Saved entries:
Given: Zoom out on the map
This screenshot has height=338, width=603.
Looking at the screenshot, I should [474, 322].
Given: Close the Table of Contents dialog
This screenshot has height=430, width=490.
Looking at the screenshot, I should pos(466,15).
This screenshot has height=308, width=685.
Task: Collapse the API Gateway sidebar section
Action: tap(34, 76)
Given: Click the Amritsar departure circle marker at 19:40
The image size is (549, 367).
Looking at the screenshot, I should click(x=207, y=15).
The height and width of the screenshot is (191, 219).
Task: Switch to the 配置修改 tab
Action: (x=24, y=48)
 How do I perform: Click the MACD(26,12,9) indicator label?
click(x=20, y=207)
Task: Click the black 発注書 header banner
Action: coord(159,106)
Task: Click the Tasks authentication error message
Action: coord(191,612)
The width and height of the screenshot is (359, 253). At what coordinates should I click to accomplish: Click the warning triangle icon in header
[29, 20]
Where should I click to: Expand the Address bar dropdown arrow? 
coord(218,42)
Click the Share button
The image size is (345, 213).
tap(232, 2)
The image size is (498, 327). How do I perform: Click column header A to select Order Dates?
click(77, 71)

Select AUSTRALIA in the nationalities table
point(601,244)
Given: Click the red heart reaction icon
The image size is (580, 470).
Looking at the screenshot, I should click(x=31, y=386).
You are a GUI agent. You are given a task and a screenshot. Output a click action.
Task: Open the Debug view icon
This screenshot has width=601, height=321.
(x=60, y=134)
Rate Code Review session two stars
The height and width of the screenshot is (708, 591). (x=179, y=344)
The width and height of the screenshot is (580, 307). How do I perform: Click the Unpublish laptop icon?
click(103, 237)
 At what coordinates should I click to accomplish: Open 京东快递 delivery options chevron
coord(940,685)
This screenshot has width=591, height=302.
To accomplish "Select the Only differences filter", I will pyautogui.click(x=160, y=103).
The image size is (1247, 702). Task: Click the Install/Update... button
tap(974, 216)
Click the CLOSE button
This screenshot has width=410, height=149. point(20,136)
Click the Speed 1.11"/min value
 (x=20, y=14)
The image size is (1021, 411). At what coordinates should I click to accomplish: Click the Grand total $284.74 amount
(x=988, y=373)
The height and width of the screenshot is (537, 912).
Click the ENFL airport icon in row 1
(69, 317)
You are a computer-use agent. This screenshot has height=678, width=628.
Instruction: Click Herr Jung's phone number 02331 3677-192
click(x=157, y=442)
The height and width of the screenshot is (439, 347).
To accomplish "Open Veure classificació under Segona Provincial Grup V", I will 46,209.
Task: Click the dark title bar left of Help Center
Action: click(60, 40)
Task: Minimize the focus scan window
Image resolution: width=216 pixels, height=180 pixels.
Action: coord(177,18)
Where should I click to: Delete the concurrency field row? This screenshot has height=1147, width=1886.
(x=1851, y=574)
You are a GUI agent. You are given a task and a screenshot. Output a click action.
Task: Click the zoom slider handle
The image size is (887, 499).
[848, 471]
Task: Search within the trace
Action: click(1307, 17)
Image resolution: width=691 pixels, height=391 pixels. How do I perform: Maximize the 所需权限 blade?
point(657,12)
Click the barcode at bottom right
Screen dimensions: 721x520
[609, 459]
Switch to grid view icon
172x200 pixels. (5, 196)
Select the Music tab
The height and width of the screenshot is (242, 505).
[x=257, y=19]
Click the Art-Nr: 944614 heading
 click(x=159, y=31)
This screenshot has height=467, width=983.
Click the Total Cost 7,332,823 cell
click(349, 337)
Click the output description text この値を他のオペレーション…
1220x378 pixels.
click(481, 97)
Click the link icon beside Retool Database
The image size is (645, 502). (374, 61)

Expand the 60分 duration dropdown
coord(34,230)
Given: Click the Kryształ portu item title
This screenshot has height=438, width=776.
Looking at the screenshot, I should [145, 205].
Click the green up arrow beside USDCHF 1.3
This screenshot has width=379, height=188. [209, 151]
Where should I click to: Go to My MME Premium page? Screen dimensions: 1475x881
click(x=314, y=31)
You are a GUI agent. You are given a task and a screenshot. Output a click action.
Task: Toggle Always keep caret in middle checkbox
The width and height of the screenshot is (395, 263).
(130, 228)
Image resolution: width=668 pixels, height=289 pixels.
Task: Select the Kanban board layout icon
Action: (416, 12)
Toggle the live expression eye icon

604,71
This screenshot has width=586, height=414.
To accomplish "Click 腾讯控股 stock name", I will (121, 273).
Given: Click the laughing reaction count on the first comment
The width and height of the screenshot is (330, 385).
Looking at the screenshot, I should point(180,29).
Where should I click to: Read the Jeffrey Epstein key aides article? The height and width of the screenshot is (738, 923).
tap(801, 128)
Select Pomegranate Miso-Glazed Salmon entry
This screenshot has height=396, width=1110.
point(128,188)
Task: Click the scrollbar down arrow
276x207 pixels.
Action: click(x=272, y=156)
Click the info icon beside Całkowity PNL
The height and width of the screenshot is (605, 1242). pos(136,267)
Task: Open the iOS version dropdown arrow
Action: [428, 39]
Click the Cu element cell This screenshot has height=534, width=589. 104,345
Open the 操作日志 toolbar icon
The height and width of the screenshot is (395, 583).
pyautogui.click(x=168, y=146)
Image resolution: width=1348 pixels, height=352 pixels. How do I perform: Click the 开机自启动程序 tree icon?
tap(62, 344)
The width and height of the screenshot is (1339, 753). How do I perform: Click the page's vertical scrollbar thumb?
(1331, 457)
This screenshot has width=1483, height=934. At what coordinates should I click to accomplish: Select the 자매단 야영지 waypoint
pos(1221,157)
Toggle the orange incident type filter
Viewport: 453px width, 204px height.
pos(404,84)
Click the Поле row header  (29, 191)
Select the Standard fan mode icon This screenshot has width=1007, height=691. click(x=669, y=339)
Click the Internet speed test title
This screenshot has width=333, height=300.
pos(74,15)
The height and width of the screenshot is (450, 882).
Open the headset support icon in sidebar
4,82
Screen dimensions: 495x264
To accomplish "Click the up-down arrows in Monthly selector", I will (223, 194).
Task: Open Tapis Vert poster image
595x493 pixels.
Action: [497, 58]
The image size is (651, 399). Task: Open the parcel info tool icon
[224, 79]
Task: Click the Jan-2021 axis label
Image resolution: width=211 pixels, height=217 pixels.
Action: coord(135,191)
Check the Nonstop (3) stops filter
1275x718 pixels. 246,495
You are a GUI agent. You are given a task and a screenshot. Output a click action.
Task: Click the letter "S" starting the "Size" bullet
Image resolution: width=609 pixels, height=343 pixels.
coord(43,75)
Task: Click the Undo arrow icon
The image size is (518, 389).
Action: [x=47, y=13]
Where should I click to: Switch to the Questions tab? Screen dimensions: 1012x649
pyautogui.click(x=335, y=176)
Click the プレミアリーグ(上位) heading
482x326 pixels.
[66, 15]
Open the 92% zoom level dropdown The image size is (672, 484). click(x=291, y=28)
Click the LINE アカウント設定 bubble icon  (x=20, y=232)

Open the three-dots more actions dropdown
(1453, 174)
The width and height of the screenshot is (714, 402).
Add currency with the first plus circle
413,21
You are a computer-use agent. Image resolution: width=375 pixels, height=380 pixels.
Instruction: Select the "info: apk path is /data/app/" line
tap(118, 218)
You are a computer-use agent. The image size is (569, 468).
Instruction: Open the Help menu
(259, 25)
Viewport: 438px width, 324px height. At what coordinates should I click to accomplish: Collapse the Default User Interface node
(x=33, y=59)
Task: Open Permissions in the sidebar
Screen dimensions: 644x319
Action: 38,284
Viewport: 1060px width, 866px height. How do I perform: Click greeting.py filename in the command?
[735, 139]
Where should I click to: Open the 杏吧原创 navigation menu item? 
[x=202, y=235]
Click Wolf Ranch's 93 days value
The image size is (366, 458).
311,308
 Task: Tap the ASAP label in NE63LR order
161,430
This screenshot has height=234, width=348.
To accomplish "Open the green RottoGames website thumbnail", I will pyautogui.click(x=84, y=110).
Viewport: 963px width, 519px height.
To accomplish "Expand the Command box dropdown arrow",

Given problem.
Update the lines from the start of the rows through the line that contains "Action: (x=24, y=48)" by replacing "Given" with "Instruction". Keep everything else in those lines the same.

Reply to the exercise.
Instruction: Zoom out on the map
This screenshot has height=338, width=603.
Looking at the screenshot, I should [474, 322].
Instruction: Close the Table of Contents dialog
This screenshot has height=430, width=490.
Looking at the screenshot, I should pos(466,15).
This screenshot has height=308, width=685.
Task: Collapse the API Gateway sidebar section
Action: tap(34, 76)
Instruction: Click the Amritsar departure circle marker at 19:40
The image size is (549, 367).
Looking at the screenshot, I should click(x=207, y=15).
The height and width of the screenshot is (191, 219).
Task: Switch to the 配置修改 tab
Action: (x=24, y=48)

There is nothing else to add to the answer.